Viele im türkischen Staatsapparat wünschen sich eine Rückkehr zu rechtsstaatlichen Verhältnissen. Offen dafür eintreten wollen aber nur mehr wenige.
Christiane Schlötzer, Süddeutsche Zeitung
Die türkische Justiz ist ein Scherbenhaufen. Ob Freispruch oder Haftbefehl, mit Rechtsprechung hat dies alles nichts mehr zu tun. Eher schon mit Rache. Und dem Wahn, die Türkei sei von Feinden umstellt und unterwandert, wobei schon zum Feind ernannt wird, wer nur Präsident Recep Tayyip Erdoğans Allmacht kritisiert. Besonders gefährlich an dieser Feindsuche ist die in konservativen türkischen Kreisen mittlerweile weit verbreitete Legende, die Gegner der Türkei stünden irgendwo im Westen, und einem Mäzen wie Kavala, der mit westlichen Kulturinstitutionen kooperiert, sei schon deshalb nicht zu Dahinter steckt ein altes türkisches Trauma, nun neu belebt, im Dienste der aktuellen Macht.
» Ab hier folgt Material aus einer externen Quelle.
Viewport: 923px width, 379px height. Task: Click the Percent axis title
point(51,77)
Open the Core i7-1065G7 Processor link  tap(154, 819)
Solche Konspirationen vergiften das gesellschaftliche Klima. Und diejenigen, die das immer gleiche Spiel nicht mitmachen wollen und für eine pluralistische Türkei eintreten, werden eingeschüchtert.
Dazu sollte der Prozess gegen Kavala und seine Mitstreiter dienen, er sollte diejenigen mundtot machen, die partout nicht den Mund halten wollen. In diesem Sinne war der Freispruch ein Unfall, ein nicht vorgesehenes Ereignis. (…)
Im Staatsapparat, in der Justiz, in der Partei, in Wirtschaftsverbänden, überall gibt es Zweifler und Mahner, die sich eine Rückkehr der Türkei zu einem parlamentarischen System und einem funktionierenden Rechtsstaat wünschen. Aber nur wenige haben bislang den Mut gezeigt, auch offen dafür einzutreten. Zu groß ist bei vielen die Angst, es könnte ihnen ergehen wie Kavala und anderen, die mit fadenscheinigen Anklagen hinter Gefängnismauern verschwinden.